Se, por qualquer motivo, o facto a que se dirige aquela impugnação for, "segundo as várias soluções plausíveis da questão de direito", irrelevante para a decisão a proferir, então torna-se inútil a atividade de reapreciar o julgamento da matéria de facto, pois, nesse caso, mesmo que, em conformidade com a pretensão do recorrente, se modifique o juízo anteriormente formulado, sempre o facto que agora se considerou provado ou não provado continua a ser juridicamente inócuo ou insuficiente.

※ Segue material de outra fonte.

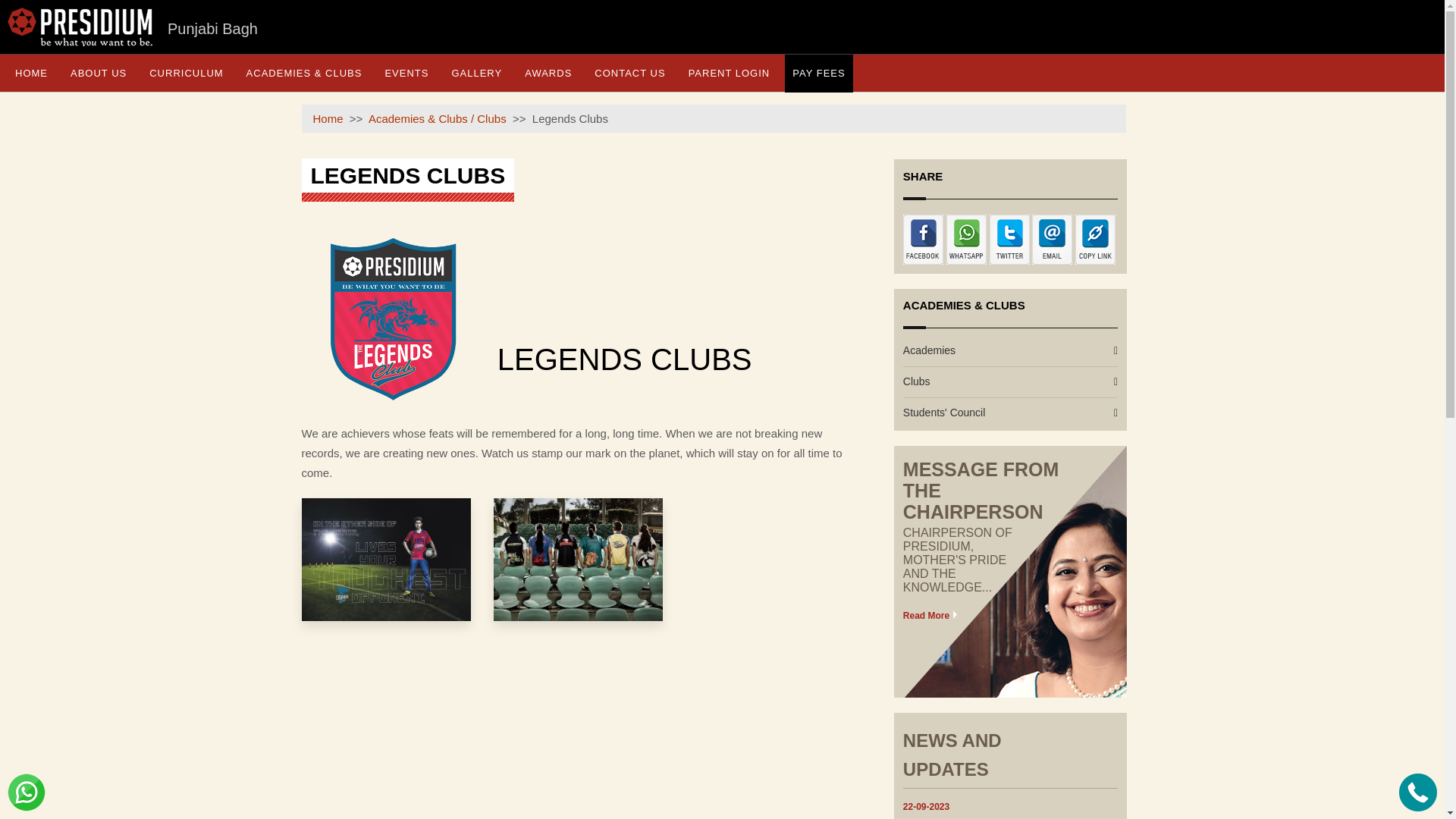
AWARDS (547, 72)
CONTACT US (629, 72)
EVENTS (406, 72)
CURRICULUM (185, 72)
GALLERY (476, 72)
Call Us (1418, 792)
PARENT LOGIN (729, 72)
Home (327, 118)
PAY FEES (817, 72)
ABOUT US (97, 72)
HOME (31, 72)
WhatsApp us (26, 792)
Given the description of an element on the screen output the (x, y) to click on. 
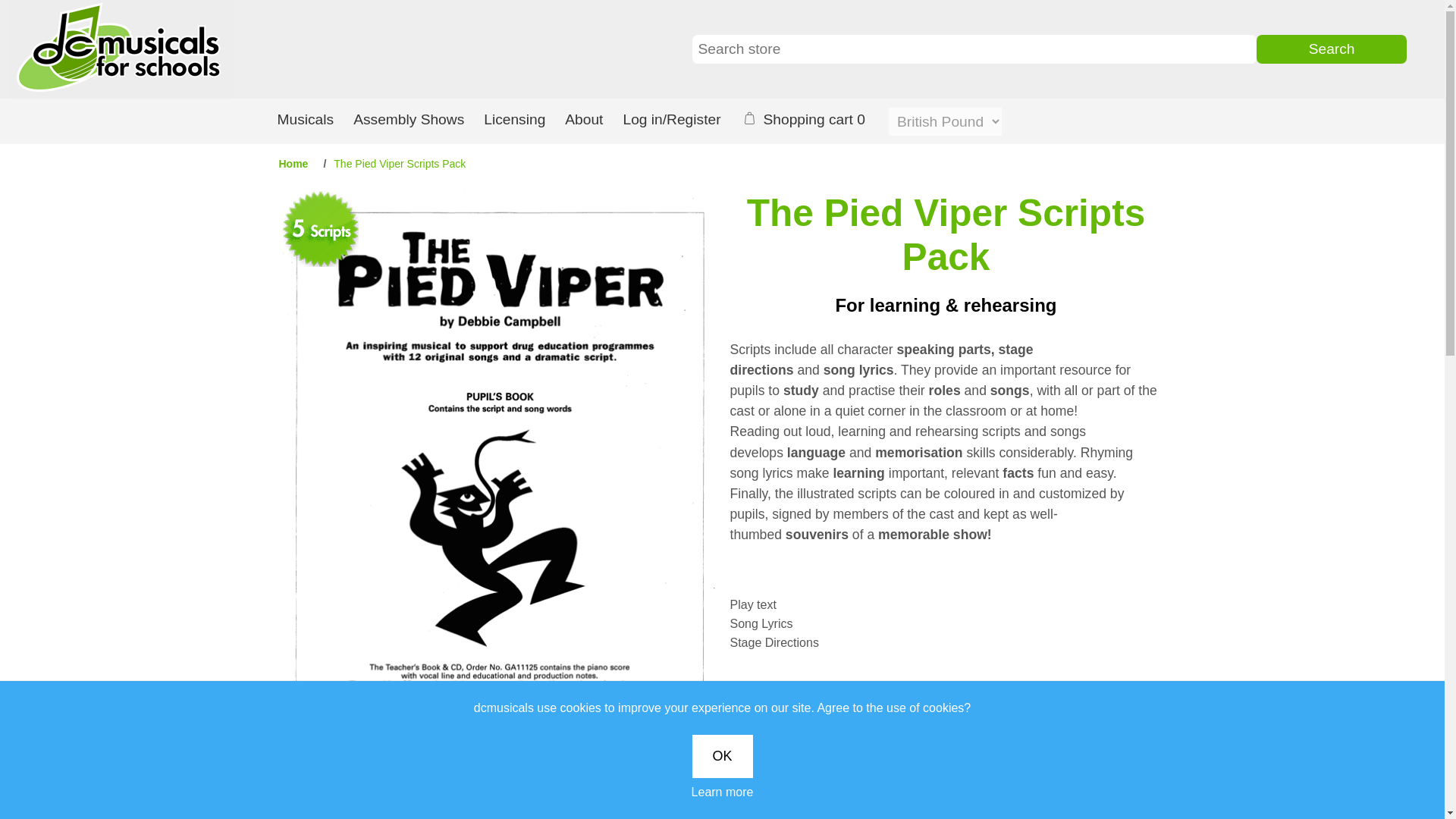
Search (1331, 49)
Search (1331, 49)
Licensing (514, 121)
Home (293, 163)
Search (1331, 49)
Musicals (304, 121)
Shopping cart 0 (809, 121)
About (583, 121)
Assembly Shows (408, 121)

Quer isto dizer que não há lugar à reapreciação da matéria de facto quando o facto concreto objeto da impugnação não for suscetível de, face às circunstância próprias do caso em apreciação, ter relevância jurídica, sob pena de se levar a cabo uma atividade processual que se sabe, antemão, ser inconsequente, o que contraria os princípios da celeridade e da economia processual consagrados nos artigos 2.º n.º 1, 137.º e 138.º».
No acórdão da mesma Relação de 14.1.2014, Henrique Antunes, 6628/10, a mesma ideia é assim expressa:
«De harmonia com o princípio da utilidade a que estão submetidos todos os atos processuais, o exercício dos poderes de controlo da Relação sobre a decisão da matéria de facto da 1ª instância só se justifica se recair sobre factos com interesse para a decisão da causa (artº 137 do CPC de 1961, e 130 do NCPC).
Se o facto ou factos cujo julgamento é impugnado não forem relevantes para nenhuma das soluções plausíveis de direito da causa é de todo inútil a reponderação da decisão correspondente da 1ª instância. Isso sucederá sempre que, mesmo com a substituição, a solução o enquadramento jurídico do objeto da causa permanecer inalterado, porque, por exemplo, mesmo com a modificação, a factualidade assente continua a ser insuficiente ou é inidónea para produzir o efeito jurídico visado pelo autor, com a ação, ou pelo réu, com a contestação.
Portanto, a reponderação apenas deve incidir sobre os factos que sejam relevantes para a decisão da causa, segundo qualquer das soluções plausíveis da questão de direito, i.e., segundo todos os enquadramentos jurídicos possíveis do objeto da ação.».
[xxi] Cfr. Ac. do S.T.J. de 17.05.2017, Proc. nº 4111/13.4TBBRG (Cons. Isabel Pereira), in www.dgsi.pt.
[xxii] Factos jurídicos são os acontecimentos (e circunstâncias) concretos, determinados no espaço e no tempo, passados e presentes, do mundo exterior e da vida anímica humana que o direito objetivo converteu em pressuposto de um efeito jurídico.
[xxiii] Revista da Ordem dos Advogados, Lisboa, Ano 59, dezembro de 1999, pp. 871-873.
[xxiv] Idem, pp. 876-878.
[xxv] Idem, pp. 881-883.
[xxvi] Cfr. Lucinda Dias da Silva, Processo Cautelar Comum, Coimbra Editora, 2009, pp. 143-144.
[xxvii] Desconhecendo-se, nessa parte, a que casos análogos se referem os requerentes.